I've been trying for a sibling since my son was 11 months old and it's not happened yet (he's 2.5 years now) The older he gets the more content I get with him being an only child. The baby stage was a breeze but toddlerhood is hell and I am not too sure I want to go through this bit all over again. Already paid for my next IVF cycle to start next week though so I'm powering through and hoping for the best at this point

Marshmallow70 · 27/12/2020 23:34

My son was very much longed for by my DH and I. We made the decision quite soon after he was born that our family was complete - somehow it just felt right for us as a family.

Djouce · 27/12/2020 23:35

Honestly, it never occurred to me to have more than one, so I wouldn’t say I ‘stopped’. If anything, I find other people’s rationale for having more than one child quite strange.

ludothedog · 27/12/2020 23:35

Circumstances really. I had DD later in life and was just so grateful to have her. She is still my dream come true. When she was younger she would ask for a sibling but now she is very happy with it just being the two of us. Even through lockdown she wasn't lonely, she adapted really well and found other ways to socialise.

As for me, I'm really enjoying having my freedom back a bit now that she is older and more independent. I couldn't imagine having to deal with a young child again.

Having a child needs to be a head and heart decision. Can you afford it financially, emotionally, and physically? You see it all too often on here parents who love their 2/3/4 children but just don't have the capacity or circumstances that allows them to care for them appropriately. Better to stop at one if that's all you can cope with.

Pixiemeat · 27/12/2020 23:35

Age (40s) and health issues mainly. I struggle with very low energy levels as it is.

Brownbananabandana · 27/12/2020 23:37

Twins 😂

Kissthepastrychef · 27/12/2020 23:37

I only ever wanted one.
Seeing my SIL wrangle 5 children aged 6 months to 11 as I enjoy the company of my increasingly independent 11 year old DD makes me happy every day that we made a decision to stop at one.I get to enjoy plenty of "me" time to pursue my own interests, work full time and run a side business based on my previous career (pastry chef). It also allows me to help my dad care for my Mum who was recently disabled after a stroke.

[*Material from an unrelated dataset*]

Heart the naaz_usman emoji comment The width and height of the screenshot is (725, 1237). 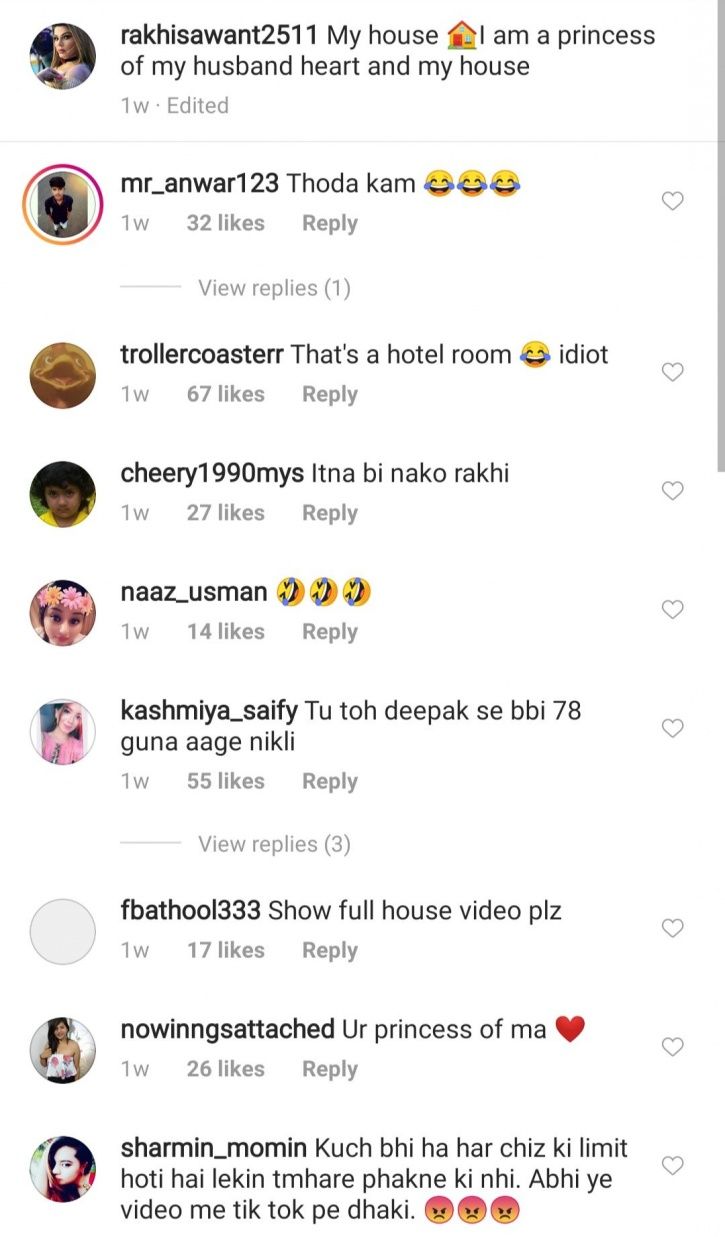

Dd goes to private school, has a pony, does lots of extra curricular stuff and has a lovely life. I couldn't do that for 2. We decided to concentrate our resources on one child.

I am an only child. I am very close to my mum and I loved it. Dd has no desire for a sibling.

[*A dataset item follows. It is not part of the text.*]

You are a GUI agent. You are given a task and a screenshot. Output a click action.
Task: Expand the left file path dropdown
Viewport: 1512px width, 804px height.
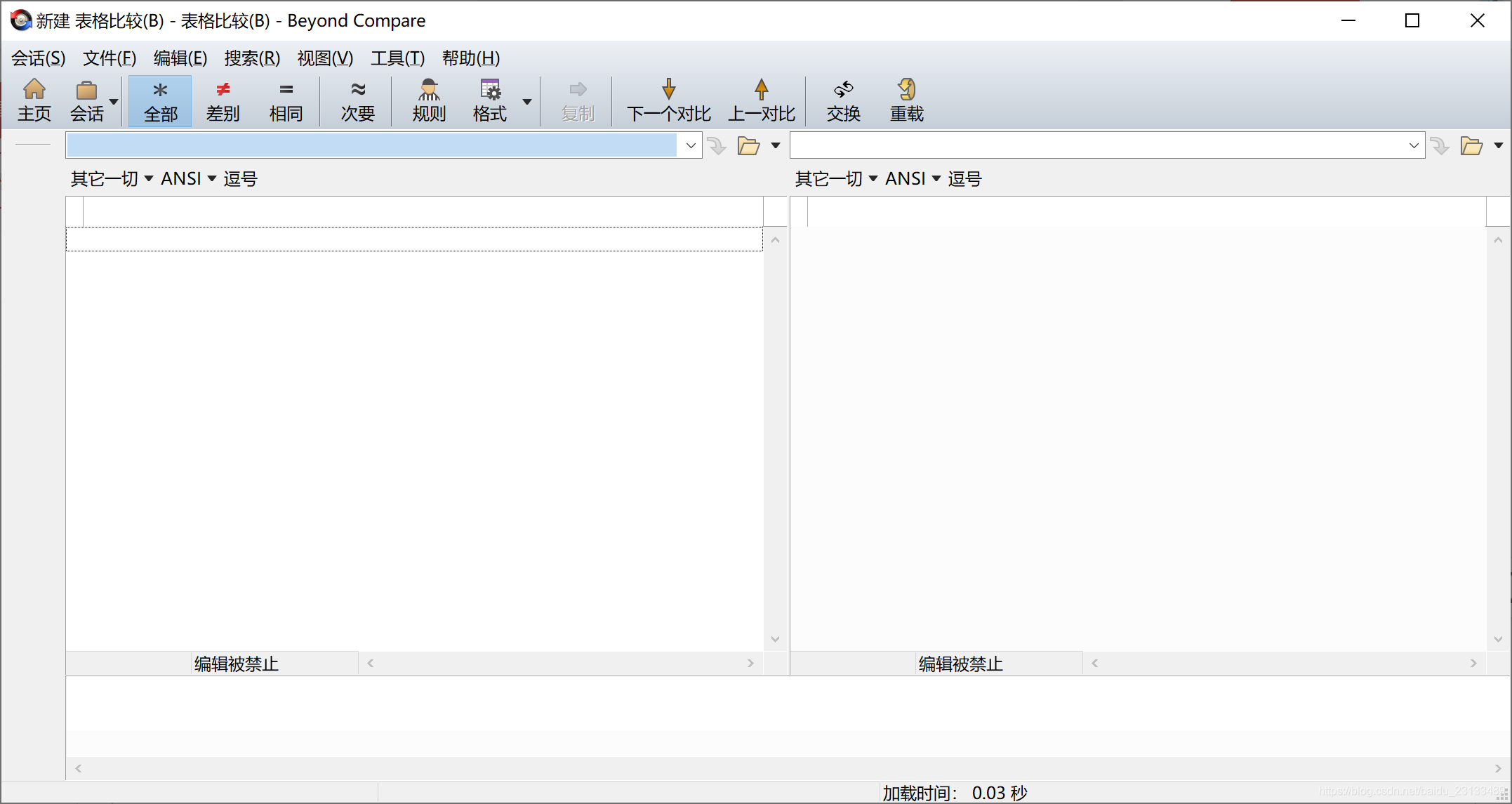tap(691, 145)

IndieRar · 27/12/2020 23:39

Purely for environmental reasons.

Coldilox · 27/12/2020 23:40

A lot of reasons. Money - it cost us 11 grand to have DS, we could spend twice that with no guarantee of another. Not a great pregnancy and then eclampsia which would mean I was high risk if i did it again (although dw could be the one to get pregnant, so that wasn’t a deal breaker). Crippling PND. Lack of sleep. Never feeling the need for another. Environmental concerns.

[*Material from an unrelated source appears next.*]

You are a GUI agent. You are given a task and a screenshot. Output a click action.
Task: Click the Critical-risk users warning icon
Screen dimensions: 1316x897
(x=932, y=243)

Iremembertheelderlykoreanlady · 27/12/2020 23:41

I almost died

Every day I feel guilty and dad as see friemds/family having more and more children.

I never wanted an only. But if you have to have only 1, mine is the one to have.

I would love to adopt/pursue surrogacy but OH has said no. Because he's a twat

hammeringinmyhead · 27/12/2020 23:41

I had one out of curiosity and now I have satisfied that curiosity!

I'm also an only myself and DH's sister is years older so they're very distant. Neither of us have a sibling bond to replicate. Plus not sleeping a whole night for the first 8 months. I felt I was in a never ending nightmare of breastfeeding, eating, and napping from which I got 2 hours max break at a time.

Iremembertheelderlykoreanlady · 27/12/2020 23:42

*sad and friends

arbiebarb · 27/12/2020 23:42

I genuinely find it sad that some people think that things are more important than people. That possessions are better than another person in your life. Obviously not for people who can’t afford more children—but for those who think that giving your child a pony is better than a sibling.